▶ Aim of the task
Continue the reinforcement learning course outline from the point where it stops.

-- Text passage follows --

Be able to write mathematical notation electronically using LaTeX (also useful for Word/Google Docs/Markdown).
Practice and feedback on reviewing, summarizing and utilizing theory and results from academic papers.

Resources/References

The Foundations of RL will be taught from online sources and the seminal text by Sutton and Barto available freely on line.

[SuttonBarto2018] - Reinforcement Learning: An Introduction. Book, free pdf of draft available. http://incompleteideas.net/book/the-book-2nd.html Later advances in Deep RL and influence of RL concepts and methods in society will be covered through readings of academic papers, which students will present in class and discuss with everyone. This list will change and update over time.
Playing Atari with Deep Reinforcement Learning, Mnih et al, 2013.
Prioritized Experience Replay, Schaul et al, 2015.
Rainbow: Combining Improvements in Deep Reinforcement Learning, Hessel et al, 2017.
Asynchronous Methods for Deep Reinforcement Learning, Mnih et al, 2016.
Proximal Policy Optimization Algorithms, Schulman et al, 2017.
Continuous Control With Deep Reinforcement Learning, Lillicrap et al, 2015.
and more from “Key Papers in Deep RL” - https://spinningup.openai.com/en/latest/spinningup/keypapers.html
A Dual-Agent Scheduler for Distributed Deep Learning Jobs on Public Cloud via Reinforcement Learning. Xing, et. al, 2023. ACM SIGKDD Conference on Knowledge Discovery and Data Mining.
Two Theories of Moral Cognition. [[JuliaHaas]], 2022. Chapter in The International Library of Ethics, Law and Technology book series (ELTE,volume 22).

Assessment

Assessment in the course breaks down as follows:

20% Programming assignment on Fundaments of RL
20% Programming assignment on Deep RL
25% Midterm Exam on Fundamentals of RL and Deep RL
35% Written report/paper/project on a topic covered in one or more paper from the reading list (can be done alone or in pairs, research based students are encouraged to work alone on this)
- 10% Presentation of a paper from the required reading list that will be used in their project. Leading discussion with class about the paper. If working in pairs, both partners must present and discuss for roughly equal amounts of time.
- 10% Related to at least one paper from the Reading List:
  - Coding: Implement and test the algorithm in use in that paper, or use some of it’s concepts to modify some other existing RL algorithm.
  - Theory: Make some theoretical analysis, proof, or claim using one, or more, of the required papers.
  - Could also challenge/examine the paper’s experiments, or combine of elements from multiple papers and carry out your own experiments.

-- Text passage concluded --
-- Listed records follows --

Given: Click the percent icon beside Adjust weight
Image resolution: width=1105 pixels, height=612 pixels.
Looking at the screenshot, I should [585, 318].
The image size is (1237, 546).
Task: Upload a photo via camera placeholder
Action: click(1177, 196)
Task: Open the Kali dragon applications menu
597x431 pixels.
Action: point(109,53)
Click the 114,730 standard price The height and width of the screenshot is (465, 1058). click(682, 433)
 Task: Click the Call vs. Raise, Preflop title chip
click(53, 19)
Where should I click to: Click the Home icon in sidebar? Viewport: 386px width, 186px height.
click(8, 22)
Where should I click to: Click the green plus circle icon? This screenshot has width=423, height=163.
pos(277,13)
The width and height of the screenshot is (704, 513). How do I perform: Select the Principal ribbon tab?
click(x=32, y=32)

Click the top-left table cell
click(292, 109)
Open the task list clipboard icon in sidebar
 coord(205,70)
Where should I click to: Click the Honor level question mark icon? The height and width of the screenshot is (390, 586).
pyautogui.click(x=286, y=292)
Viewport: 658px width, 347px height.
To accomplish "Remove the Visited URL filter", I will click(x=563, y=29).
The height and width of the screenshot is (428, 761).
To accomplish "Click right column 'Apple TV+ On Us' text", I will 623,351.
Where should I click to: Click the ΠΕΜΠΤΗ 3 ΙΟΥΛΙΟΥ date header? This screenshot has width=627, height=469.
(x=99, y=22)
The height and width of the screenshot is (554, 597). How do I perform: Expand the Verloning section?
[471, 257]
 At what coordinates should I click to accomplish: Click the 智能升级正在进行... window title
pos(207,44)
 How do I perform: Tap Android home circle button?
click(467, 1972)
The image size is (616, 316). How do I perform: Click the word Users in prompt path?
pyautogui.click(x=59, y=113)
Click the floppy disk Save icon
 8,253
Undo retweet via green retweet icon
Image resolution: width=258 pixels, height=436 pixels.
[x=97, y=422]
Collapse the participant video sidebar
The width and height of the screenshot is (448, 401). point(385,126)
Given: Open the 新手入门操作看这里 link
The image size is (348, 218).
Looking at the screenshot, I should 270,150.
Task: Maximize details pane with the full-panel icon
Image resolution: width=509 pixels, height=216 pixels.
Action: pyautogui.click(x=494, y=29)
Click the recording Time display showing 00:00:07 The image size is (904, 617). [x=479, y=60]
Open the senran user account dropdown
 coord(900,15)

-- Listed records concluded --

▶ Task output
- 15% Written report on what you did, summarizing the related paper(s), and explaining the work you did extending it, implementing it, combining it with another paper, or confirming it. The paper must be written in the style of a Machine Learning conference paper. A LaTeX template will be given.

Exam Reference Notes

Note that the midterm exam and final exam will be entirely on paper in person, so any reliance you have on GenAI tools will not be available to you for the bulk of the course grades. For the midterm exam you will be permitted to bring in a couple pages of handwritten reference notes (a.k.a. “cheat sheets). These must be submitted with your exam and will returned afterwards if requested.

For more information also see the UWaterloo Policy Page on Generative AI.

Course Communication Processes

LEARN : Announcements will be sent out on LEARN, so you should set up your email notifications to forward any course announcements so you find out about them. All course lecture content, assignment materials, and grades will be hosted on LEARN as well.
Microsoft Teams: We will also use Microsoft Teams for communication and discussion. Announcements about the course will be posted there in a main channel. There will be a setup for paper discussion and each student presentation and report should be posted there for others to read as well.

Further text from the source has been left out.